> TASK DETAILS
The response should contain only those lines of the entries below that include the string "beispielbild".

> EXTRACTED MATERIAL
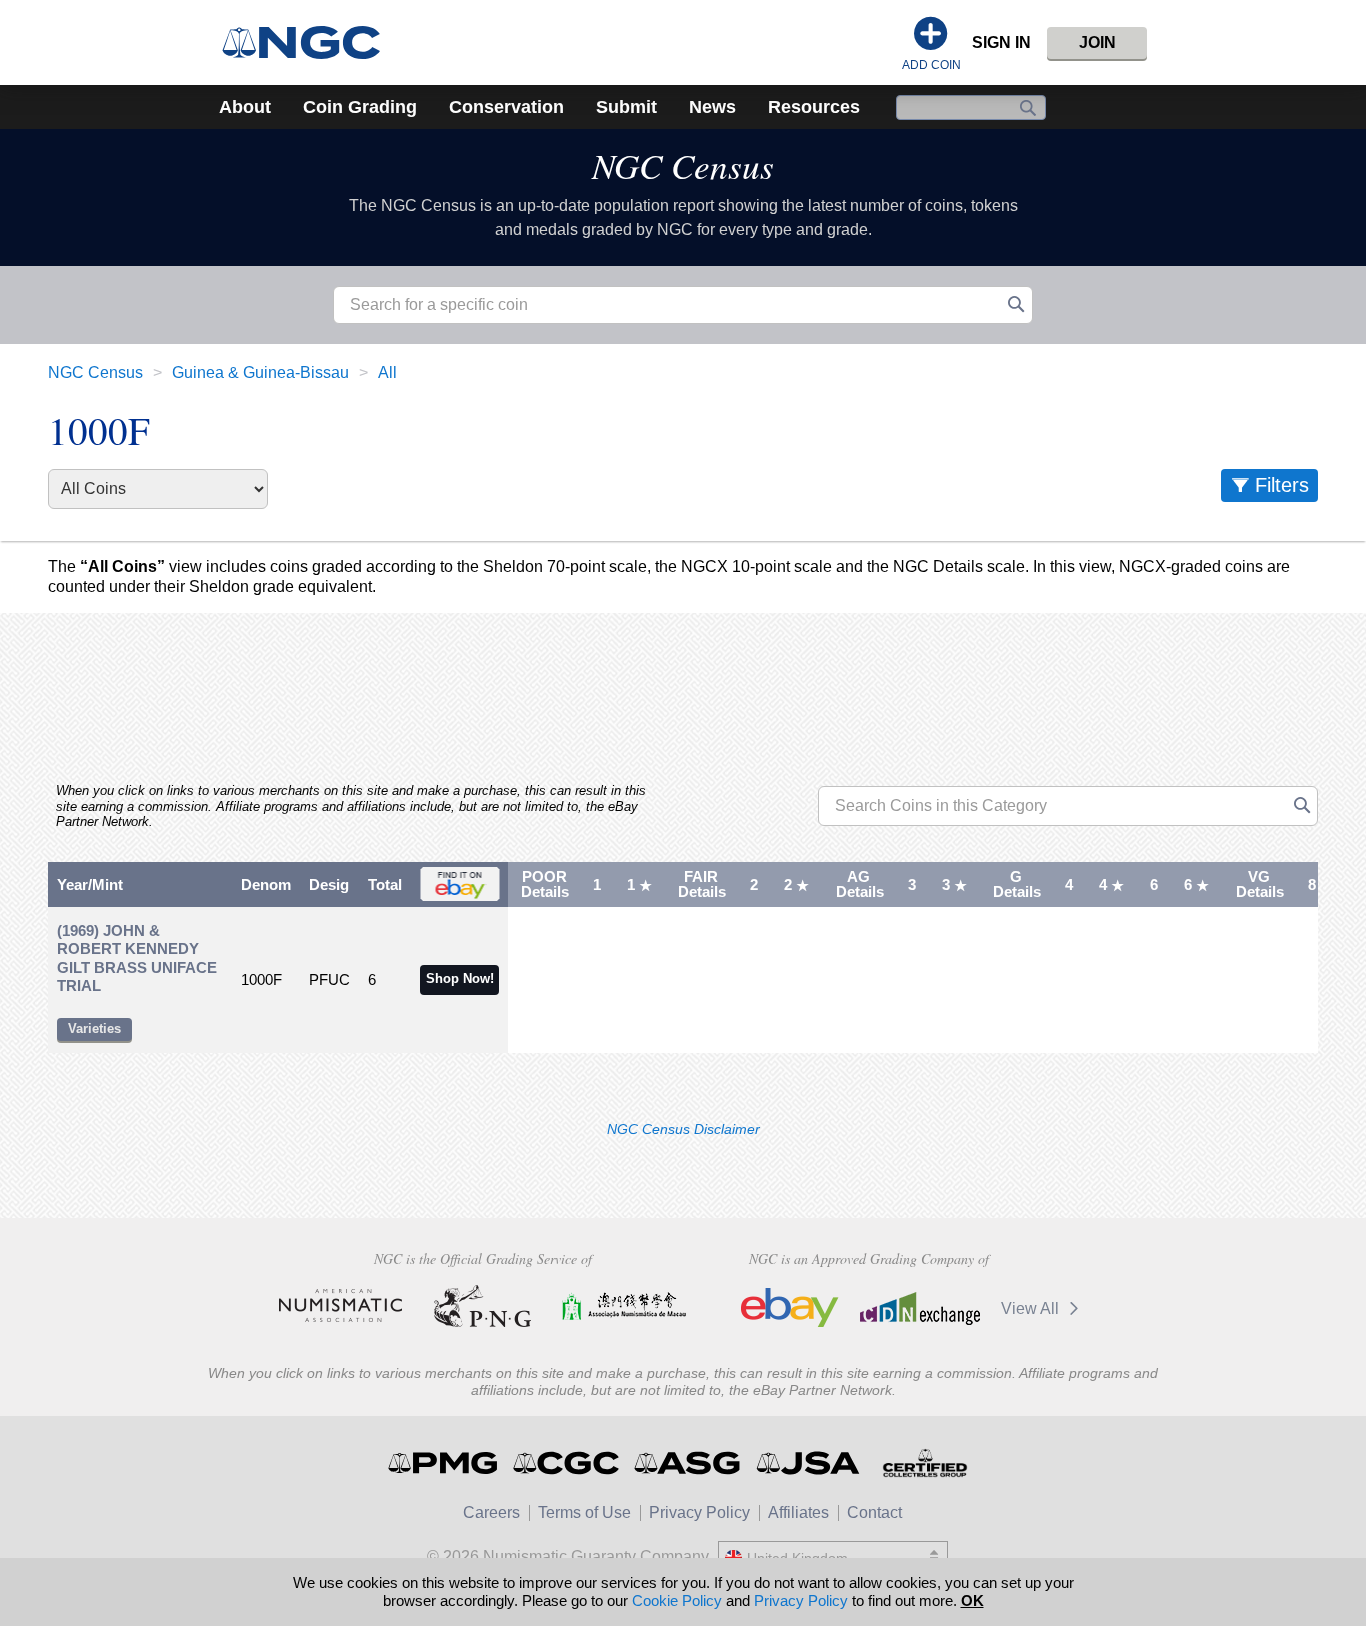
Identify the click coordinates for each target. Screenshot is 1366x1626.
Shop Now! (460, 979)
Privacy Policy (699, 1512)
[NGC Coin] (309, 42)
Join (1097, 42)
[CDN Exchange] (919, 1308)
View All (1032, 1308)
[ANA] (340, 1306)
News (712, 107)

* * *

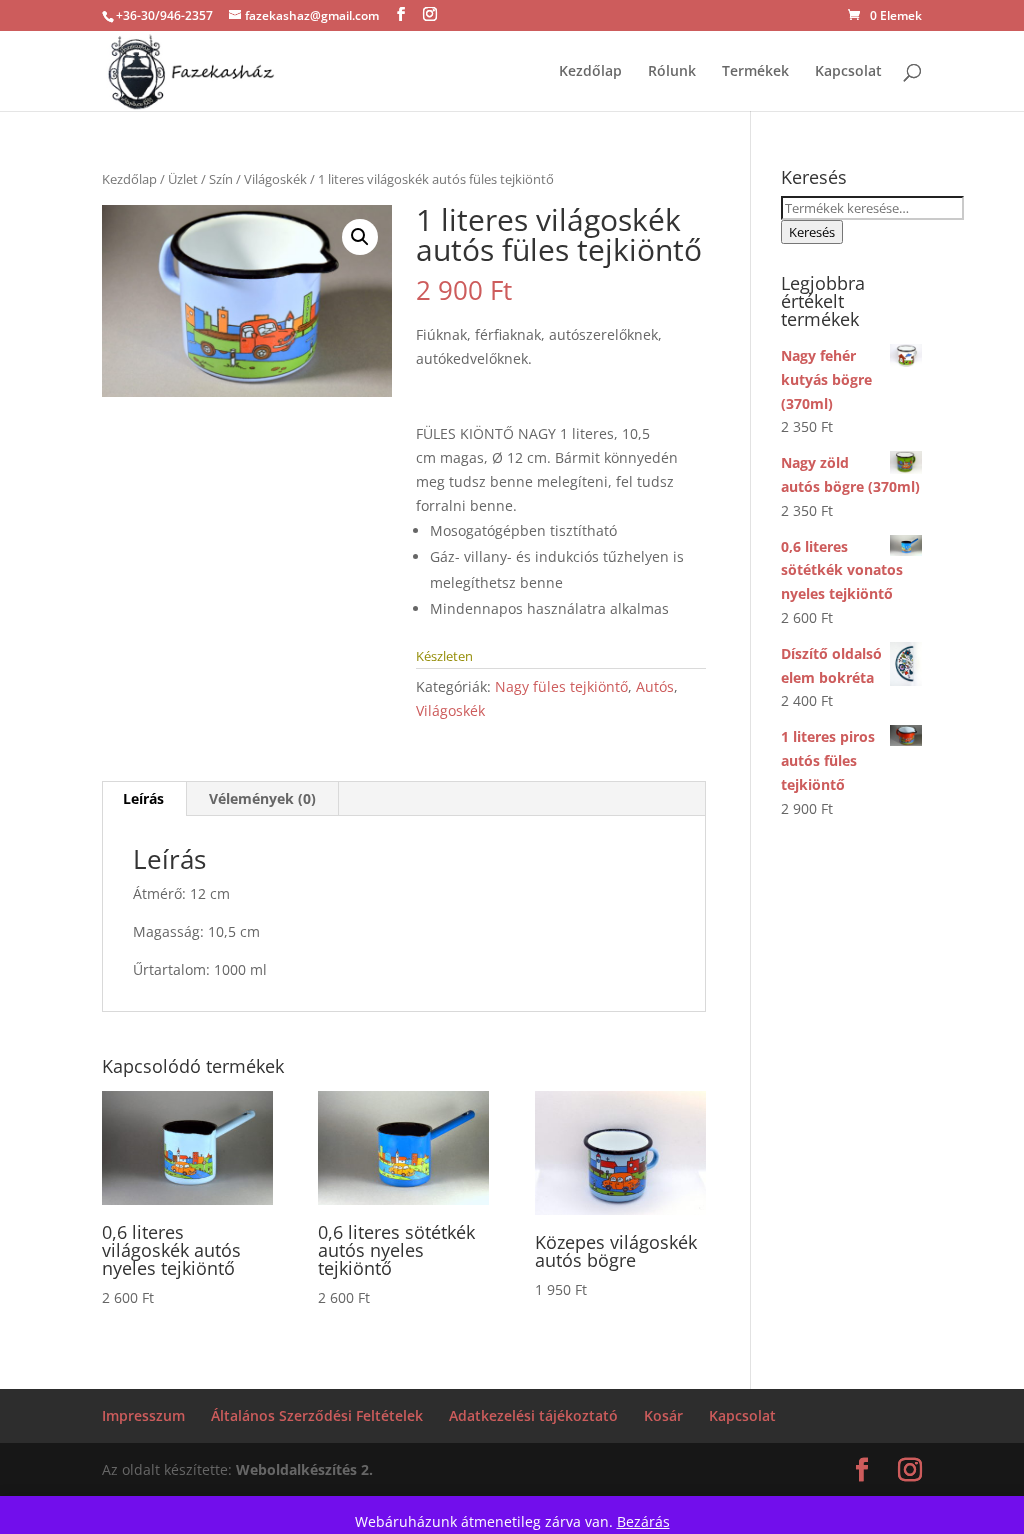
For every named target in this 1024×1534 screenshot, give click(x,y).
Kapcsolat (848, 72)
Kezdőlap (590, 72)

==

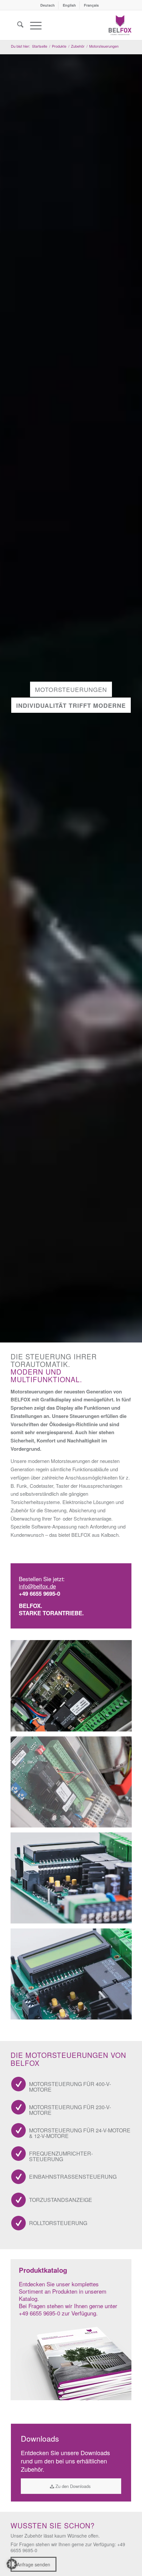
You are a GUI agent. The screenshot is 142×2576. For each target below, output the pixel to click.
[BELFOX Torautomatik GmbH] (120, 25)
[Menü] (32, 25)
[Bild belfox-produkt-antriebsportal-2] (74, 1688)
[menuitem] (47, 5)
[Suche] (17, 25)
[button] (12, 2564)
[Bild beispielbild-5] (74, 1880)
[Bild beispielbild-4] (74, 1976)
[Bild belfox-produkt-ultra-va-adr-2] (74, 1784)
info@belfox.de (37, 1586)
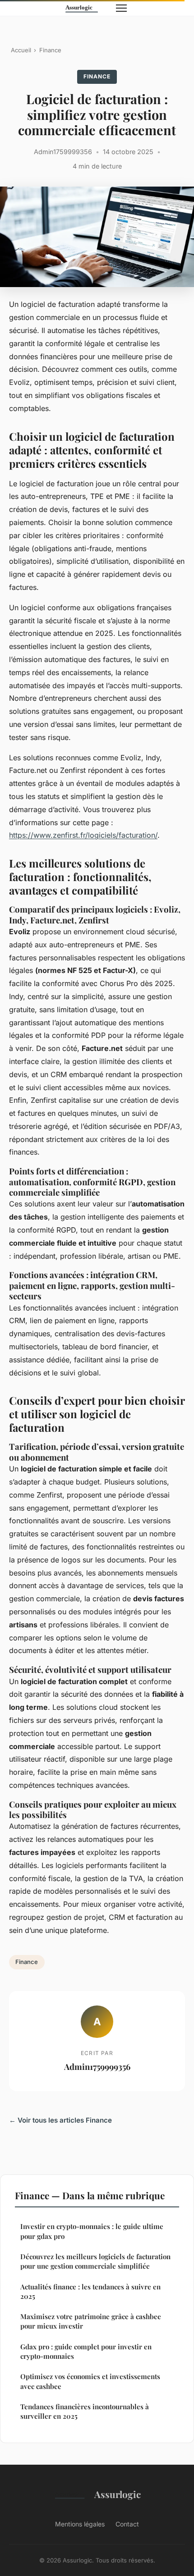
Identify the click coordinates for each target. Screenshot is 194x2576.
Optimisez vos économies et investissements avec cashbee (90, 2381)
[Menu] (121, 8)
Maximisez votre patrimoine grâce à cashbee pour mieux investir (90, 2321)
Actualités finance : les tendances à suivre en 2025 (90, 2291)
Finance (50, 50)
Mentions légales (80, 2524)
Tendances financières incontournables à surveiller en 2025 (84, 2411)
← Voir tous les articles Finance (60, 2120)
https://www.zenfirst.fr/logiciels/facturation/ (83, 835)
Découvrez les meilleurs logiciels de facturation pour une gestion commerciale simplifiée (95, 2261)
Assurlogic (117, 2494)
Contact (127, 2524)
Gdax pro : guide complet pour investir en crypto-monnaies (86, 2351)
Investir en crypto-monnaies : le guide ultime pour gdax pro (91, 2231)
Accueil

> REPLY
[Bild beispielbild-5] (74, 1880)
[Bild beispielbild-4] (74, 1976)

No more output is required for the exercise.